2. The Man Named Loser
“Tell me who you are, or I will tell everyone who you are not,” said Larz in Chimerical. “You are not a Beta. Not no-how.”
“And you are not Larz of the Gutter.”
The man’s eyes grew round. “They still read cheaplies in the far future? They still read Gibson? You’re kidding me!”
“You should have picked a name no one would recognize, like Tarzan or Sherlock.”
“So says a man named Anubis—you trying to get caught? No Chimera was ever called such. He is the ancient Egyptian death-god with the head of a jackal.”
“I was hoping anyone who recognized the name would betray himself. Where did you hear it? It is not like the Chimerae let their slaves study mythology.”
“Mythology? What’s that? No, I know Anubis ’cause Larz of the Gutter faced the Phantom Pharaoh of the Haunted Pyramid of Mars in Strange Tales of the Street numbers 100 to 104, a four-part episode called Beneath the Moons of Fear and Terror.

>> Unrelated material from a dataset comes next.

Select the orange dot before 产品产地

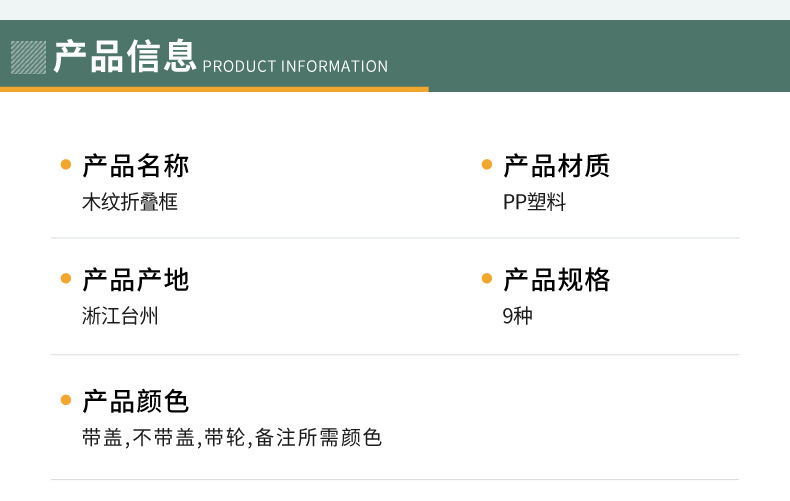(x=66, y=280)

I consider it a five-parter, on account of 104 was a double-sized issue.”
“Y’know, I read slop like that when I was younger, too. So what is your real name?”

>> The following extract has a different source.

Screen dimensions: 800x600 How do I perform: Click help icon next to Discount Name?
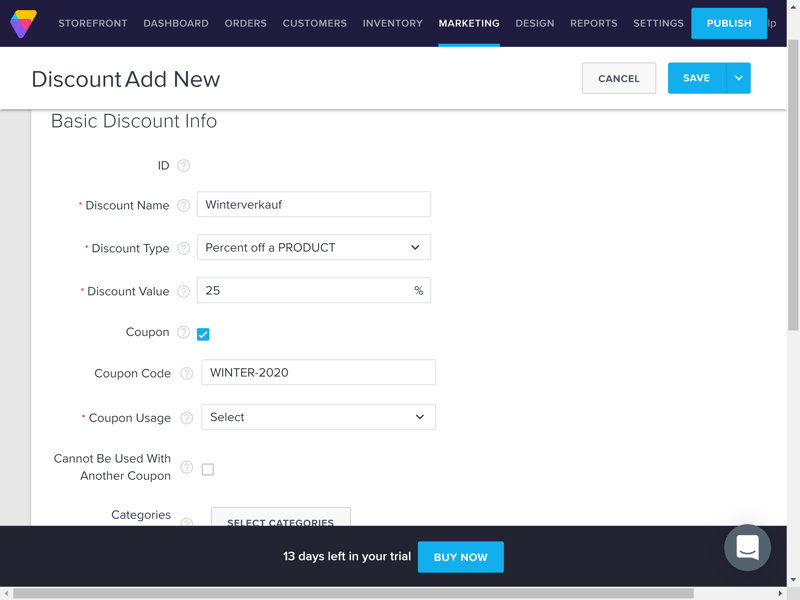(183, 205)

“Loser! My Da wanted me to get into a lot of fights. But I actually, really am a merc law. I did crack-knuckle work, and some shoot-and-scoot.”
“Wait, do you mean your name is Loser, or were you calling me a…”
“I mean I am as slick as the real Gutter Larz, and that is my name from now on. I got the damn door to crack, Jack! That’s prudential departmental credential, a smart fix with no tricks!”
“Oh, seeping scabs of syphilis! Please, by all that is clean and sterile, don’t start your stupid sales pitch again. Your coffin said Larz.”
“And yours said Beta Stalling something-or-other Devious Anne-Ibis. So what? I figured whatever name I picked when I slumbered, that would be my name in the new world when I thawed. So stop stalling, Stalling, or I’m calling and you’ll be crawling.”